| RECORDS FOR THE TASK |
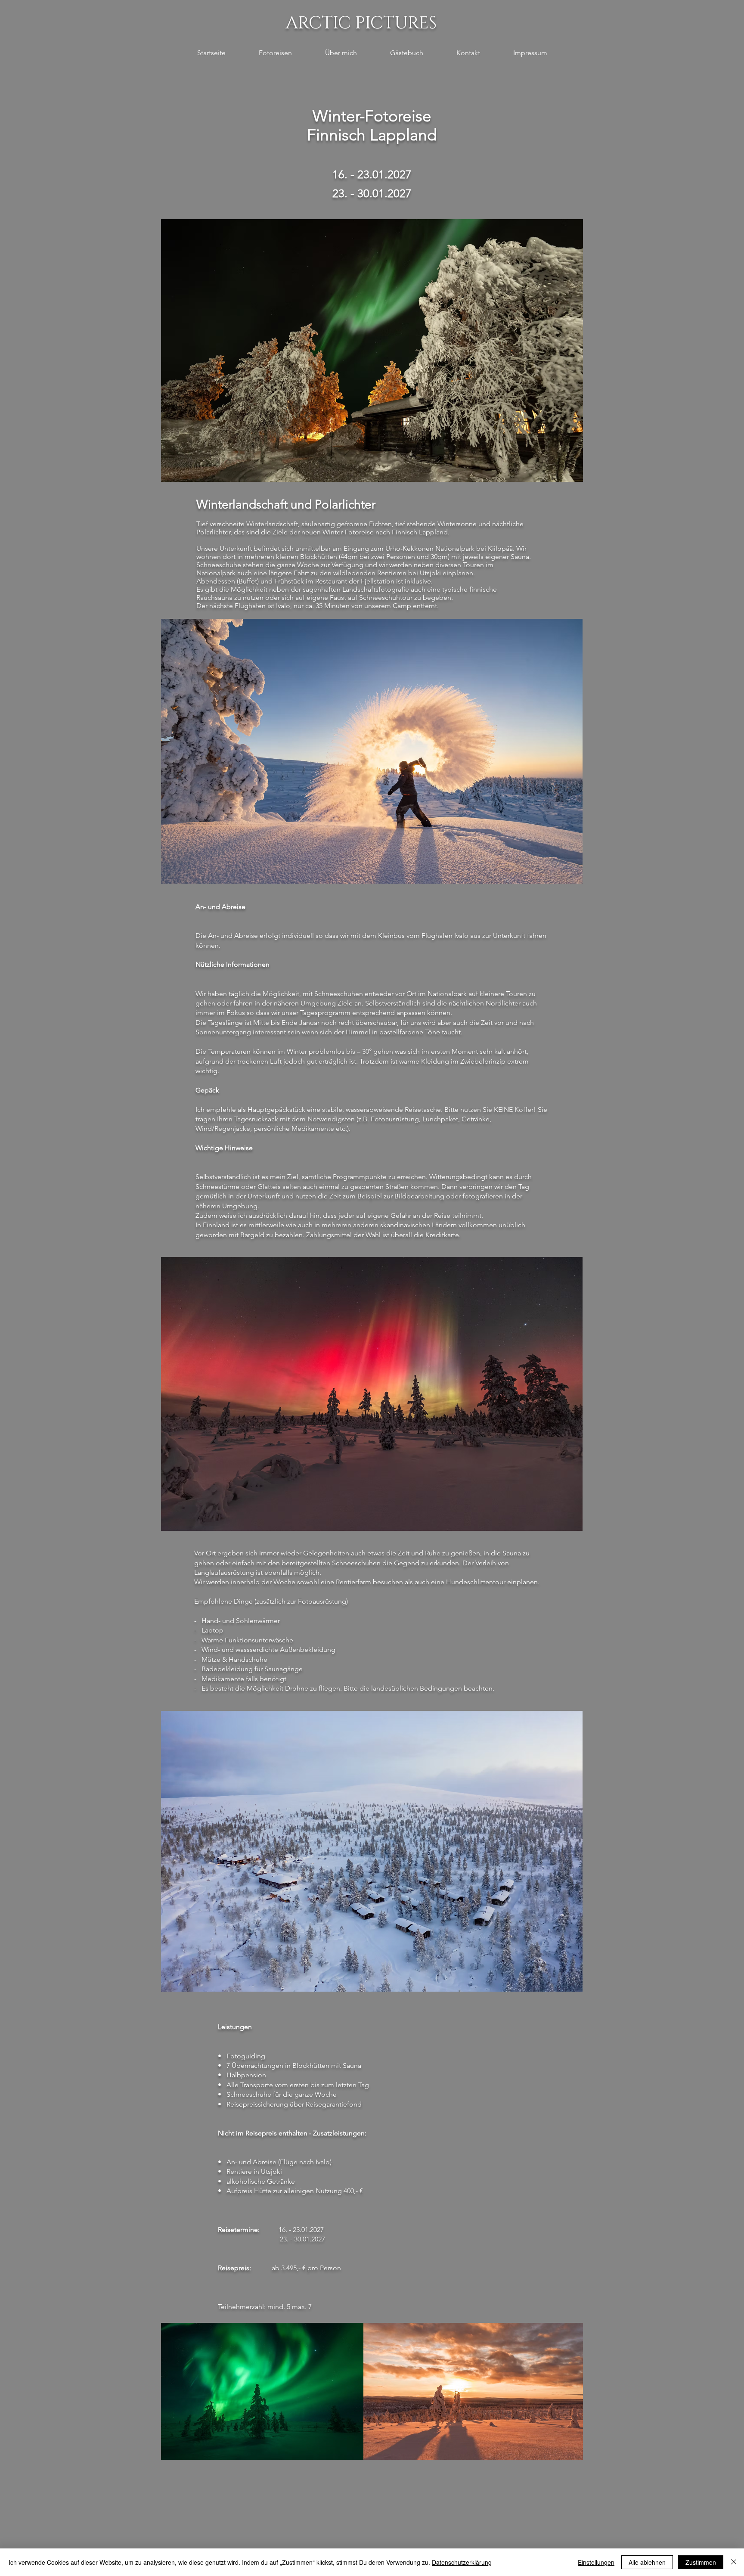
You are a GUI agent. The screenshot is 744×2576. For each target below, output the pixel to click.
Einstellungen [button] (596, 2562)
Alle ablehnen (647, 2562)
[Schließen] (733, 2562)
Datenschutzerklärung (462, 2562)
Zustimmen (700, 2562)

| TASK REQUIREMENTS |
Output the lines from the one with "Alle ablehnen (647, 2562)" to the final line of the entries above, exactly as they stand, please, and nothing else.

| PROBLEM SOLUTION |
Alle ablehnen (647, 2562)
[Schließen] (733, 2562)
Datenschutzerklärung (462, 2562)
Zustimmen (700, 2562)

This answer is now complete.